* [Material for this task]:

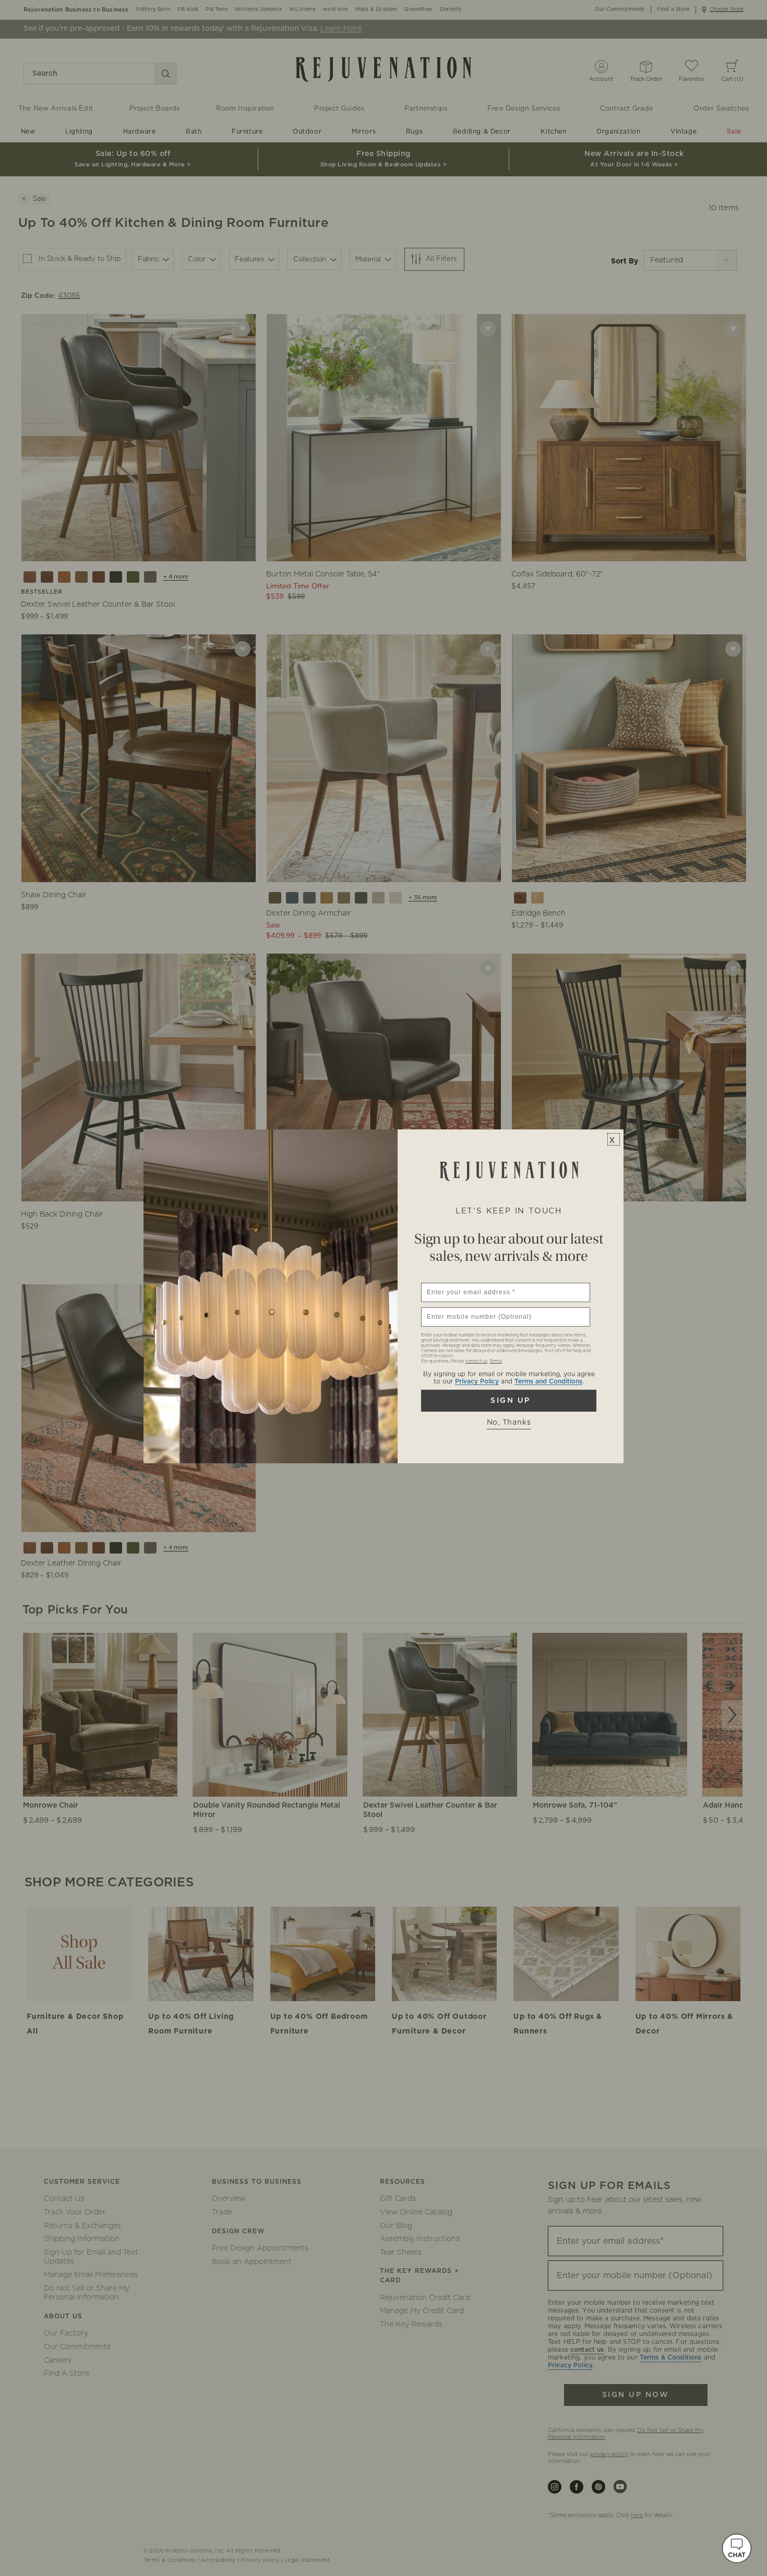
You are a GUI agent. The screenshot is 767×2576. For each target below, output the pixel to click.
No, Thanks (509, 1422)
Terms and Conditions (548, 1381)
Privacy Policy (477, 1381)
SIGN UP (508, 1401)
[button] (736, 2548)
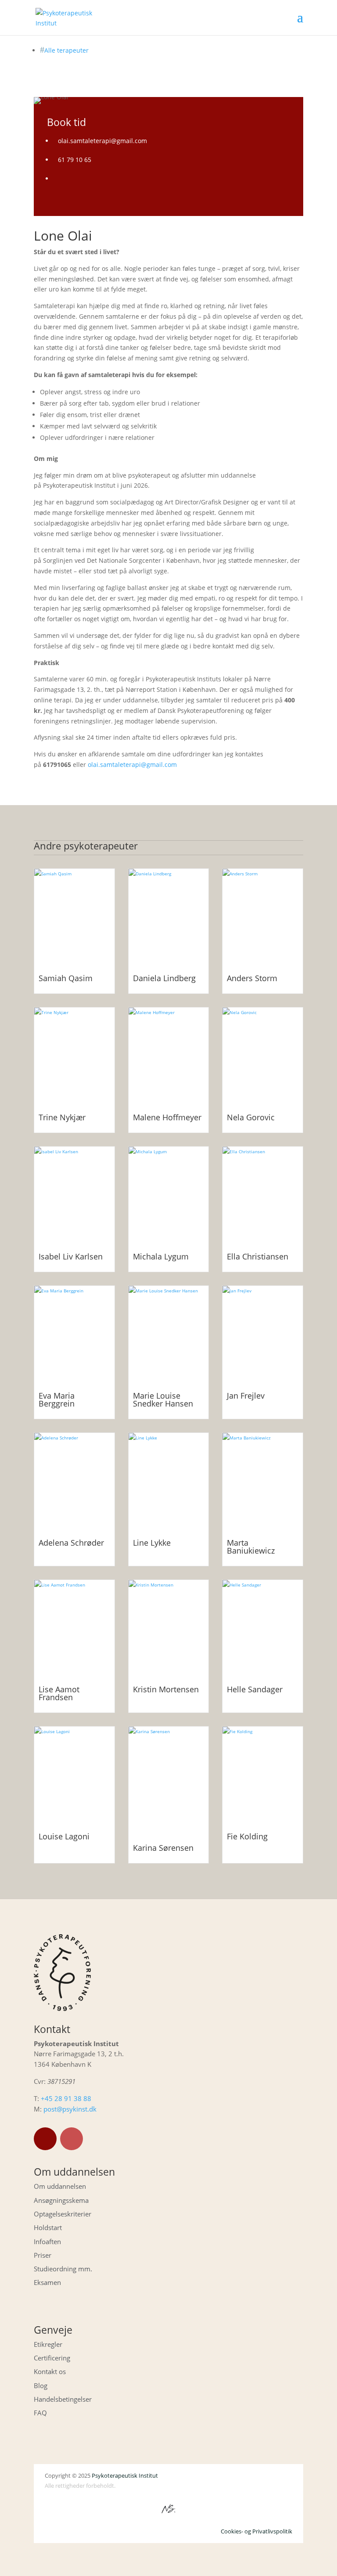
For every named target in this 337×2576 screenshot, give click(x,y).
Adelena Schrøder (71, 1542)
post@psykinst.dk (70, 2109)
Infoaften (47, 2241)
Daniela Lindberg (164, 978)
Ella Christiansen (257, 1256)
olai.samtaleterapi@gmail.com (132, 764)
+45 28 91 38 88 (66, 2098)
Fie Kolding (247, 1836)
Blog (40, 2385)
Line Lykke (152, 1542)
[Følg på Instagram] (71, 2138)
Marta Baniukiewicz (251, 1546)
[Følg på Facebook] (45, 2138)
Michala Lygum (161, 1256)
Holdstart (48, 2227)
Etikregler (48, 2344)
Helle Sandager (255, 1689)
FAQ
* * *
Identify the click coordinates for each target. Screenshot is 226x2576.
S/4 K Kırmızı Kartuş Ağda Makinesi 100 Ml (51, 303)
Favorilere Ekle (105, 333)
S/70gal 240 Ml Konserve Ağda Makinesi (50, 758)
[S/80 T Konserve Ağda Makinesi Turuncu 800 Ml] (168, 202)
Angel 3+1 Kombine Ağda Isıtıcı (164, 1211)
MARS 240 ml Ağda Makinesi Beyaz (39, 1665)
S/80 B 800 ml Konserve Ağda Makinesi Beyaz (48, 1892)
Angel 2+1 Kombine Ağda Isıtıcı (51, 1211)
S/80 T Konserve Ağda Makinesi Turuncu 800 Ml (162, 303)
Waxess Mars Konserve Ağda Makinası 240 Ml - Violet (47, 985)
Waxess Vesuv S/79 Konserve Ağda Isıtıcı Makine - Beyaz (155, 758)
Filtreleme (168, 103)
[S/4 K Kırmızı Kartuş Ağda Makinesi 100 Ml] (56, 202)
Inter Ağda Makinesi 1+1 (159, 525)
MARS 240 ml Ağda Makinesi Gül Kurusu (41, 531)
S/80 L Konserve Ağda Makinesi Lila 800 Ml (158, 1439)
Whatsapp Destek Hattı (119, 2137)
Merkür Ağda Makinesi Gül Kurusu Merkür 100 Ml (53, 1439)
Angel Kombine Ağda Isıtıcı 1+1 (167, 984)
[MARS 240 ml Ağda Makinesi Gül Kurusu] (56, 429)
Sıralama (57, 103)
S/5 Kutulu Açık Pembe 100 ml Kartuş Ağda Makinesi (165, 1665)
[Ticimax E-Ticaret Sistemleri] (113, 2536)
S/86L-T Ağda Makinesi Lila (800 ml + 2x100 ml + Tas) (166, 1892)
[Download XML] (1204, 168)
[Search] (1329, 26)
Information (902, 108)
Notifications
...
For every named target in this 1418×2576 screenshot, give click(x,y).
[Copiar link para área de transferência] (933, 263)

* [Instructions to follow]:
In the records above, find each line with the string "Waxess" and list it.

* [Answer area]:
Waxess Mars Konserve Ağda Makinası 240 Ml - Violet (47, 985)
Waxess Vesuv S/79 Konserve Ağda Isıtıcı Makine - Beyaz (155, 758)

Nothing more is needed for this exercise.